You’ll want to be prepared with some questions to ask your reference. Start with the basics.

  • “What is your photographer like to work with?”
  • “What’s their style? Are they laid back, or a stuck-up pre-madonna?“
  • “Do they have good availability? Are they available on short notice?”
  • “What are their rates like?”
  • “Will they accept your input on a shoot? Do they welcome your direction?”
  • “How much equipment do they show up with?”
  • “Do they have specialized equipment necessary for architectural photography?”
  • “How experienced are they? How long in business? Do they specialize in architectural photography? Do they do this full time?”
  • “Are they detailed oriented and fussy?” You want fussy, it means they’ll do a better job.

 

4. LinkedIn

 

LinkedIn is the social network for business professionals. If you don’t already have an account, you can sign up here.

 

Start with a search on LinkedIn in the search bar at the top. Some searches you might consider:

LinkedIn has a system where it shows whether you’ve “connected” with a person before. If you know someone who’s connected with that person, it will show them as a 2nd degree connection.

 

Try to find someone within your 1st degree connections, but 2nd and 3rd degree connections would be your next priority.

5. Associations & Groups

 

Another option for finding a photographer is a bit more personal: associations and groups. Some in particular that are relevant in the Fraser Valley:

  • The Greater Vancouver Home Builder’s Association (GVHBA)
  • The National Kitchen Bath Association (NKBA)
  • Canadian Home Builder’s Association (CHBA)
  • Interior Designers Of Canada (IDC)
  • Your local Chamber Of Commerce.

There’s usually a directory online, but if there isn’t you can call the association and request their directory book. They also provide their directories at any home or building trade shows such as Buildex, The Vancouver Home Show, etc.

Pre-vetting Photographers

 

You’ve done some homework and have made a list of 2 or 3 of your top choices. The next step is to dig a bit deeper and check out their online presence. Here’s some criteria to start with.

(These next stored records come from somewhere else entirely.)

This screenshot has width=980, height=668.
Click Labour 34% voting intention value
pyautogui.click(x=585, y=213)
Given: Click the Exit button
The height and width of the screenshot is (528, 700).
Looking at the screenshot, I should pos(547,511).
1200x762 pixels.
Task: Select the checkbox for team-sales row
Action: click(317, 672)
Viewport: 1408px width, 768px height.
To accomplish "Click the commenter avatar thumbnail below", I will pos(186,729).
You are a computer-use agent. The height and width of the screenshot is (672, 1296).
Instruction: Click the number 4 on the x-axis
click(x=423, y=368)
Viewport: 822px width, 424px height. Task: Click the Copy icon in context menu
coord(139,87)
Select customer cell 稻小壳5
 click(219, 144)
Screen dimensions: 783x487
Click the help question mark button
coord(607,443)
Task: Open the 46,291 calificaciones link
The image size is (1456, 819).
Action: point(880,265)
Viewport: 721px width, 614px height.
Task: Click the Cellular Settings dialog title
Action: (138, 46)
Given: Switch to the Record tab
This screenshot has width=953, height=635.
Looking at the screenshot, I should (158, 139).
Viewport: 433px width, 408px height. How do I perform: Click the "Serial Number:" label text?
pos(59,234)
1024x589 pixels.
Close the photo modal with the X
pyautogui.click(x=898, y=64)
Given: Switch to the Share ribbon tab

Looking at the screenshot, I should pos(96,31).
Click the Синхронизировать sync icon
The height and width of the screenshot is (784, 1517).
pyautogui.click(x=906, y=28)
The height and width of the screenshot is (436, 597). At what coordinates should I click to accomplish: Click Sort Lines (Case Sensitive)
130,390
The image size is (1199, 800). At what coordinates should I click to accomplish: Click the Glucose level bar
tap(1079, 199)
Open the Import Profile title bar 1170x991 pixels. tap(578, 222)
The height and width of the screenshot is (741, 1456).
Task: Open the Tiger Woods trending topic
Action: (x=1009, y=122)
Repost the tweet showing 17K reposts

  • Does their portfolio show similar projects?
  • Are the images high quality?
  • Do they have many positive reviews? What do the reviews say?
  • What about testimonials on their website?
  • How do they communicate on the website? The way they communicate is indicative of how they might communicate during the job.
  • Check their social media profiles: Facebook, Houzz, LinkedIn, Instagram, etc. Is their message consistent with your beliefs and ideals?
  • Are they specialized in architectural photography? If you’re trying to get houses photographed, make sure that you don’t hire a photographer who specializes in weddings.

Most importantly, what is your gut telling you? That gut feeling is your emotional reaction to all of the facts plus your preferences, it’s a combination of logic and emotion.

 

Your next step is to pick up the phone and make a call, or send an email.

Make The Call – 8 Questions To Vet Your Potential Photographer, and Stump The Amateurs

 

Your best shot at finding out if a photographer is a fit is to call them. Email is non-committal but can slow down the process. There’s nothing like a phone call to get more of that gut feeling about someone.

 

Nevertheless, whether you call or email, ask these questions to make sure you get the best photographer for the job.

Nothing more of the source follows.